■ **ЗАДАНИЕ**: Перечислите всех, кто по отрывку о Розанове составлял постоянное «ядро» редакции «Мира Искусства».

■ **ИСХОДНЫЙ ТЕКСТ**:
Провинциал, человек упрямый, замкнутый, сдержанный (особенно замкнутый потому,
может быть, что глухой), был он чуток ко всякому нарождающемуся течению и
обладал недюжинным философским умом. Сам, как писатель, довольно слабый,—
преданно и понятливо любил литературу, понимал искусство.
Как они дружили,—
интимнейший, даже интимничающий со всеми и везде Розанов и неподвижный,
деревянный Перцов? Непонятно, однако дружили. Розанов набегал на него, как
ласковая волна: “Голубчик, голубчик, да что это, право! Ну, как вам в любви
объясняться? Ведь это тихонечко говорится, на ушко, шепотом, а вы-то и не
услышите. Нельзя кричать такие вещи на весь дом”.
Перцов
глуховато посмеивался в светло-желтые падающие усы свои — не сердился, не
отвечал.
С другим человеком, еще
более сдержанным, каменным (если Перцов был деревянный), вышло однажды у
Розанова, в редакции “Мира Искусства”, не так ладно.
Постоянное
“ядро” редакции, тесно сплоченный дружеский кружок, были: Дягилев, Философов,
Бенуа, Бакст, Нувель и Нурок[6][6] (умерший). Около
них завалилось еще множество людей, близких и далеких. По средам в редакции
бывали собрания, хотя и не очень людные: приглашали туда с выбором. Розанову
эта “нелюдность” нравилась. Он, впрочем, везде был немножко один, или с
кем-нибудь “наедине”, то с тем — то с другим, и не удаляясь, притом, с ним
никуда: но такая уж у него была манера. Или никого не видел, или, в каждый
момент, видел кого-нибудь одного и к нему обращался.
Ни малейшей угрюмости;
веселый, даже шаловливый, чуть рассеянный взгляд сквозь очки, и вид — самый
общительный.
В столовой “Мира Искусства”,
за чаем, вдруг привязался к Сологубу, с обычной каменностью молчащему.
Между Сологубом и Розановым
близости не было. Даже в расцвете розановских “воскресений”, когда на Шпалерную
ходили решительно все (вот уж без выбора-то!),— Сологуба я там не помню.
Но для коренной розановской интимности
все были равны. И Розанов привязался к Сологубу.
— Что это,
голубчик, что это вы сидите так, ни словечка ни с кем. Что это за декадентство.

■ **ФРАГМЕНТ ЗАПИСЕЙ**:
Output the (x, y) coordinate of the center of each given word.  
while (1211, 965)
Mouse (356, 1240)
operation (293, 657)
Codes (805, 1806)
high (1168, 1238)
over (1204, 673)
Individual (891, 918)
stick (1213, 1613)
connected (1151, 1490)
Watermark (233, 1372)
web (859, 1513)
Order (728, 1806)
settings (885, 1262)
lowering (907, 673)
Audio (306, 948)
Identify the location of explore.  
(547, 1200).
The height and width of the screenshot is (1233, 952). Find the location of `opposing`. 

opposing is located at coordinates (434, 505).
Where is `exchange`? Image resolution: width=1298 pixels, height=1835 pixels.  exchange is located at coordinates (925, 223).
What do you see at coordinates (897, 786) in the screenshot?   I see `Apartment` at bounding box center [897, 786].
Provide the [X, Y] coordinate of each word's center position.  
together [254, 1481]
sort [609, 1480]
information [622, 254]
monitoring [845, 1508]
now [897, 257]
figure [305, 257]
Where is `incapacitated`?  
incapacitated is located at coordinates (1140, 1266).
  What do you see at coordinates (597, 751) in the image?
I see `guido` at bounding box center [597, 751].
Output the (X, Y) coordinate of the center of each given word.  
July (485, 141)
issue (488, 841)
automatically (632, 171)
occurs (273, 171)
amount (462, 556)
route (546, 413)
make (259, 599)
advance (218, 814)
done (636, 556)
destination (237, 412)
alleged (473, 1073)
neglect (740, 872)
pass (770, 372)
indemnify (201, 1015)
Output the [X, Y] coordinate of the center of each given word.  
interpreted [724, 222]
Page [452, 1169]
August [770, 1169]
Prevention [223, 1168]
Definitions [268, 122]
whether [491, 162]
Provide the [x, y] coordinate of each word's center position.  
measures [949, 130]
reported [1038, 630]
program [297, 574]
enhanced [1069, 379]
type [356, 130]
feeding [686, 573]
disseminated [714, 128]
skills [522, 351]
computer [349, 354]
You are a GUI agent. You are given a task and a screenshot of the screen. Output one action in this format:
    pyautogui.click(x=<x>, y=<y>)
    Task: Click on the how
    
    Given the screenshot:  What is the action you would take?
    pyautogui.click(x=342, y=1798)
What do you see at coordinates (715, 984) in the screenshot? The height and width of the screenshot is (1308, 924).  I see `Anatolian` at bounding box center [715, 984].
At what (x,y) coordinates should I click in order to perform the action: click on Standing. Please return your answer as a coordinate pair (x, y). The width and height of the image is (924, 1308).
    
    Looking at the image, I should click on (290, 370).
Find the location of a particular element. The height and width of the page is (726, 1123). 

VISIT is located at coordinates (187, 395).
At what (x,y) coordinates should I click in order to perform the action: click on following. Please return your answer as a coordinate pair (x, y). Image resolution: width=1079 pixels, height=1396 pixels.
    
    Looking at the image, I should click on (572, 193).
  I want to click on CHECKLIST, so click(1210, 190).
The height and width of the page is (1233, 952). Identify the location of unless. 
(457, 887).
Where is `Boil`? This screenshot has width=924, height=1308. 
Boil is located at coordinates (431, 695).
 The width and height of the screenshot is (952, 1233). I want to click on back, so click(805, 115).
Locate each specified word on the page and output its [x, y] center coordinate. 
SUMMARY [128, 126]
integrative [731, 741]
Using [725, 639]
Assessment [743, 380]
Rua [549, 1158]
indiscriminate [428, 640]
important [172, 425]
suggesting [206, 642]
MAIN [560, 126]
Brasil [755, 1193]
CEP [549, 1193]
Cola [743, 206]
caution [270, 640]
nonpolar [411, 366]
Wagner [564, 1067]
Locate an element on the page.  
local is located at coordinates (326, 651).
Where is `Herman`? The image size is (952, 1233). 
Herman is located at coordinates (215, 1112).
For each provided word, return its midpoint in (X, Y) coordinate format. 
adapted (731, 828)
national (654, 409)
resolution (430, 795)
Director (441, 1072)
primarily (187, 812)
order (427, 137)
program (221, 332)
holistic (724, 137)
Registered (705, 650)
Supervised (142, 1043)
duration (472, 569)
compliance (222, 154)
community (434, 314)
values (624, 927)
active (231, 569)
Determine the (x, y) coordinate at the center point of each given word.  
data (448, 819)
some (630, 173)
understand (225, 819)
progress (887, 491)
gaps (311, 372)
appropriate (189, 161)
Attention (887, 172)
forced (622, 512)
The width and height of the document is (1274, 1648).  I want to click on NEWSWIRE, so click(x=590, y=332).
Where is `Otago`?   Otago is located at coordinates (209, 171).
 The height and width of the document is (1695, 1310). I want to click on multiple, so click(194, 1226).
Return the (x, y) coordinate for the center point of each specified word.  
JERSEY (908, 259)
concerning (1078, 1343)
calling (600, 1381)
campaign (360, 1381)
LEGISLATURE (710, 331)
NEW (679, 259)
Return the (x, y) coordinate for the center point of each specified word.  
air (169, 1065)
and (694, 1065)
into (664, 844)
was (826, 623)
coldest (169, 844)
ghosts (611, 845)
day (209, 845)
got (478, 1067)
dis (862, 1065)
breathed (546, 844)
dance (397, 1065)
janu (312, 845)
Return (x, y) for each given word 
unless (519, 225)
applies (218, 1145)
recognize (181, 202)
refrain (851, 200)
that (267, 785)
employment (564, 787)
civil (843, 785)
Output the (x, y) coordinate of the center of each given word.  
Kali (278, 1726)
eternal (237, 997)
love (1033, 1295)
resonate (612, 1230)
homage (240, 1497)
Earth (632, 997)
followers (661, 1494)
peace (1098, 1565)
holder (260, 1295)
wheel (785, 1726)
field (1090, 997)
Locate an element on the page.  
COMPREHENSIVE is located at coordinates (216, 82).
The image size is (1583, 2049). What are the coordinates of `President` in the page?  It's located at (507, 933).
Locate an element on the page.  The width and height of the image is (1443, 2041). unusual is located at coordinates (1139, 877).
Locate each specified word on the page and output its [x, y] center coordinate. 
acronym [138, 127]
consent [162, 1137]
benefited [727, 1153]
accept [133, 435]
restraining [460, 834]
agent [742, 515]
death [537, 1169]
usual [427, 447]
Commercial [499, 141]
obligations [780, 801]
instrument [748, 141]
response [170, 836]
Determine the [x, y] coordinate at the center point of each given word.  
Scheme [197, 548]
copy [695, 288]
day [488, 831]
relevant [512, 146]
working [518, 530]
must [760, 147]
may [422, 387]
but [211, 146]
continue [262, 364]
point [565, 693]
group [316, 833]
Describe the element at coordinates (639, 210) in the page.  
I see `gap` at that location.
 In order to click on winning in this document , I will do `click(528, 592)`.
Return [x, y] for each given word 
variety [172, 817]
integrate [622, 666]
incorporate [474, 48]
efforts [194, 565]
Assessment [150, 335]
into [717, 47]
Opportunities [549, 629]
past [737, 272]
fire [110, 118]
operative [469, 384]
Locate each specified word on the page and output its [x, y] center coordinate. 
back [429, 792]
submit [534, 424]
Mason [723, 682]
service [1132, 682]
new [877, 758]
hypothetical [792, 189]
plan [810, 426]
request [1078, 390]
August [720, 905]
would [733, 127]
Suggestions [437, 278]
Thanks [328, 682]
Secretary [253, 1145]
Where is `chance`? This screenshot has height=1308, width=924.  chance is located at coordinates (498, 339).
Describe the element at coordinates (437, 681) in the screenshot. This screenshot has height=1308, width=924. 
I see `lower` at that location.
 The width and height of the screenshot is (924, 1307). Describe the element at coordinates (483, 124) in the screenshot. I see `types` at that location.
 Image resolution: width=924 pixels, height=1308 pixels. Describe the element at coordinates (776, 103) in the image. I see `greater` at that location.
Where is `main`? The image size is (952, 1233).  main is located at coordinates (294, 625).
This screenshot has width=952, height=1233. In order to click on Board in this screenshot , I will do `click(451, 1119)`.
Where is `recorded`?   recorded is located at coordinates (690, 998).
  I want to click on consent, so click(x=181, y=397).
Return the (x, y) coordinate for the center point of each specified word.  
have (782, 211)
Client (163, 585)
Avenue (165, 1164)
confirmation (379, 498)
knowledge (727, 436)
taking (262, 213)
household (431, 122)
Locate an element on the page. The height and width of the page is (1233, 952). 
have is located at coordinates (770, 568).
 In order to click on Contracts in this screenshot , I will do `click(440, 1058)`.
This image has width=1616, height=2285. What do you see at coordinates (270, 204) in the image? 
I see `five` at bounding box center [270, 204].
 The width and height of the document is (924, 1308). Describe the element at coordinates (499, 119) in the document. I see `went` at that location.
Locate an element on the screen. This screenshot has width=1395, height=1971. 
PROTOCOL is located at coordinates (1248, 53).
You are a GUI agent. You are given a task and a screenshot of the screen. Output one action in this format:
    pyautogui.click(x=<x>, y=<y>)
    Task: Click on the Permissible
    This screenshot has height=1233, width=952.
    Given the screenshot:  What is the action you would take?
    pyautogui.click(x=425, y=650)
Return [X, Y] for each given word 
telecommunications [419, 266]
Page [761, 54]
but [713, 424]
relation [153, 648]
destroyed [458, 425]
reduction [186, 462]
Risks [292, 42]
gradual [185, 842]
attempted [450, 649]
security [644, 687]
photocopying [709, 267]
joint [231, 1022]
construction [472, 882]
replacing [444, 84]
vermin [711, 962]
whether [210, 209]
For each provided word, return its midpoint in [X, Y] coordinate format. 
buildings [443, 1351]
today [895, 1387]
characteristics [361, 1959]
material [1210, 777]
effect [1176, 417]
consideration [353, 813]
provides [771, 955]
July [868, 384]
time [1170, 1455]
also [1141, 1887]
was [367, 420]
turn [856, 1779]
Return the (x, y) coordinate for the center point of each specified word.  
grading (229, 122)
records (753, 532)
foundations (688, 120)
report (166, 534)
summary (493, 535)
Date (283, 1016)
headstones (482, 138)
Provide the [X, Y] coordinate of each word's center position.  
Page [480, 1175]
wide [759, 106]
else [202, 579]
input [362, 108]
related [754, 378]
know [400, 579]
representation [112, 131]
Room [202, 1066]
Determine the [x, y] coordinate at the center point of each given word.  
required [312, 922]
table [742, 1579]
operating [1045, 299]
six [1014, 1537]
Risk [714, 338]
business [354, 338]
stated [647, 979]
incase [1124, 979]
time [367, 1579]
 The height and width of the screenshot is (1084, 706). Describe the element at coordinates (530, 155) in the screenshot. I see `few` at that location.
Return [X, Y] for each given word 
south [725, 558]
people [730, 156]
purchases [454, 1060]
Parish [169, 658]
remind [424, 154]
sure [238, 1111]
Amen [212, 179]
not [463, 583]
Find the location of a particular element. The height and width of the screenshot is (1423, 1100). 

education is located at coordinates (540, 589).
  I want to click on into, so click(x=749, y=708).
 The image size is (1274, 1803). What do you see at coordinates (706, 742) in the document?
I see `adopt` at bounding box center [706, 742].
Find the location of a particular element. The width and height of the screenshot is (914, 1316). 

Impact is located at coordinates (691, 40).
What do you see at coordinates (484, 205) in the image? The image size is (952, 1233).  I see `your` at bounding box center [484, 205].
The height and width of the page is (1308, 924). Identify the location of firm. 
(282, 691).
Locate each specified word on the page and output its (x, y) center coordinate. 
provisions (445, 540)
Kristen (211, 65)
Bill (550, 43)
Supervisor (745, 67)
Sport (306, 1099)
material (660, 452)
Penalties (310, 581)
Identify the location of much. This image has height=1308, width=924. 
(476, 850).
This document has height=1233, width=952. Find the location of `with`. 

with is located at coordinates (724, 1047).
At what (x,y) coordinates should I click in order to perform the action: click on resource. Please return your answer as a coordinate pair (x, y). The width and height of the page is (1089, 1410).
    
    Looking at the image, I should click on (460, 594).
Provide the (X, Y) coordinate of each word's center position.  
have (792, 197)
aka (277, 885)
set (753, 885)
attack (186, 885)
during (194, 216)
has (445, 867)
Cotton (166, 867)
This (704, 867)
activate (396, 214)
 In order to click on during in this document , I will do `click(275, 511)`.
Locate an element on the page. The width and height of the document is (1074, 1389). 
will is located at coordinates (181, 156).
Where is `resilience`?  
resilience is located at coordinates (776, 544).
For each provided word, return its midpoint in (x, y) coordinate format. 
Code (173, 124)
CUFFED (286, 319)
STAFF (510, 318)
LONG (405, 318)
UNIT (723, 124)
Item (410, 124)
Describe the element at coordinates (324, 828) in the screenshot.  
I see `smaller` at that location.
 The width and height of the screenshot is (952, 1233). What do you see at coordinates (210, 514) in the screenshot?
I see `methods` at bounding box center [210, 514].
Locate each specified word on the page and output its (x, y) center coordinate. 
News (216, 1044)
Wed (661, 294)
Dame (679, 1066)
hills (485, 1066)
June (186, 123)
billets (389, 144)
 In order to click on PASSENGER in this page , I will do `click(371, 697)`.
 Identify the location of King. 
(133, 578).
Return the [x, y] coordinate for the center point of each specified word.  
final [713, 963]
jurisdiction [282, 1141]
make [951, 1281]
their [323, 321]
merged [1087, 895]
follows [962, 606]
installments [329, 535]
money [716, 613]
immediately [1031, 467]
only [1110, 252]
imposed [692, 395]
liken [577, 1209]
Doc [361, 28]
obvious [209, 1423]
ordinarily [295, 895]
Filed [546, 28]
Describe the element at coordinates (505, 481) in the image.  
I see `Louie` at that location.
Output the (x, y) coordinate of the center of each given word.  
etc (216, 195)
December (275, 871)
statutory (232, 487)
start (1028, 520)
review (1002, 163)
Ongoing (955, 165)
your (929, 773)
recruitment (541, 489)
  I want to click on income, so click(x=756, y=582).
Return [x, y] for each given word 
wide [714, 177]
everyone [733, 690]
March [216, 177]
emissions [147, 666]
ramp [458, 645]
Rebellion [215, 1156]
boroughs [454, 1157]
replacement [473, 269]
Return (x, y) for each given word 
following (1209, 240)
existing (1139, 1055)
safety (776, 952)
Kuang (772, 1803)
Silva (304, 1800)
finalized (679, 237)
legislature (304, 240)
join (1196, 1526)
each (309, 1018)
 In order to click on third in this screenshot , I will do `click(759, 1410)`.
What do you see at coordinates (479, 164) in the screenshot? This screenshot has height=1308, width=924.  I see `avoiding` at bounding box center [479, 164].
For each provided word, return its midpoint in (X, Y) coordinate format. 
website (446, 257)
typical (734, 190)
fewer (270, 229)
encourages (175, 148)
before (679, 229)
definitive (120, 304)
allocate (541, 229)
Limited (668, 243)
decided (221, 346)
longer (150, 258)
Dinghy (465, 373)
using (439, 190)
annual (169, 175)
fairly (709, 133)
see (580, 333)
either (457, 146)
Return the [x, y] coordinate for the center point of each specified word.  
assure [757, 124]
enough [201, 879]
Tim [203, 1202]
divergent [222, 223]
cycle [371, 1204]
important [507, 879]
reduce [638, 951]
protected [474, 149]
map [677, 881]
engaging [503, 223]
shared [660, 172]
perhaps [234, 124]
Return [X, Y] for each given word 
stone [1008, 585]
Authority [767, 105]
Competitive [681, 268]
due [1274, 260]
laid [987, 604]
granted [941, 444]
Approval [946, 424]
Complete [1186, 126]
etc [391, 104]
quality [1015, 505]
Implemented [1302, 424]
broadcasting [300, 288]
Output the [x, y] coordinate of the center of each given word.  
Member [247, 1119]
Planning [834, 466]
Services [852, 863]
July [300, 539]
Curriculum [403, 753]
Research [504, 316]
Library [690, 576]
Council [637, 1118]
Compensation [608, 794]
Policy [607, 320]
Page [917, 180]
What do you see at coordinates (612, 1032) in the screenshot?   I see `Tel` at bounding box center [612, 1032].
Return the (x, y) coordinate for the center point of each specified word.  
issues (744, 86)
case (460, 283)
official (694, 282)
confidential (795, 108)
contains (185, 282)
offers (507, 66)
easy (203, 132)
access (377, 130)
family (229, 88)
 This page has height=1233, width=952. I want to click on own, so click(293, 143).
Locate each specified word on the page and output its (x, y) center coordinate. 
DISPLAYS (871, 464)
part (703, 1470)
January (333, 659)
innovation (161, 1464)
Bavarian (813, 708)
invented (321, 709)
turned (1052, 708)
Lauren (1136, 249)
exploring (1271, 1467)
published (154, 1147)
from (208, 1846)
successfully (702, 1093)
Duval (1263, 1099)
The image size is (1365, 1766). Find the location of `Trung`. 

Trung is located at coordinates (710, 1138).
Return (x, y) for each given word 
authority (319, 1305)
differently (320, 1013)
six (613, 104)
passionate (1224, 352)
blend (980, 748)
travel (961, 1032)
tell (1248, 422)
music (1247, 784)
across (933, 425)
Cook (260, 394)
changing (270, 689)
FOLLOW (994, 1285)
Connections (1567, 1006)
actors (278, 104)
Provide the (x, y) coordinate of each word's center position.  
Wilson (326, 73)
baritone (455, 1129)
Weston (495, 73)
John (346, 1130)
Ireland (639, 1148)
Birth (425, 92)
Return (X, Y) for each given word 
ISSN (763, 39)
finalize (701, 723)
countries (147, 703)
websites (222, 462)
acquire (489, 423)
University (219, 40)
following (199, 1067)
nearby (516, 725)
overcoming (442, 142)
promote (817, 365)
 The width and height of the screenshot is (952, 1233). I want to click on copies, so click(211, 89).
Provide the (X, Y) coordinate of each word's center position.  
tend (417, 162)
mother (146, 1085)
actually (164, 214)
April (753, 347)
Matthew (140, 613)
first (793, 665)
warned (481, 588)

■ **ОТВЕТ**: Дягилев, Философов, Бенуа, Бакст, Нувель, Нурок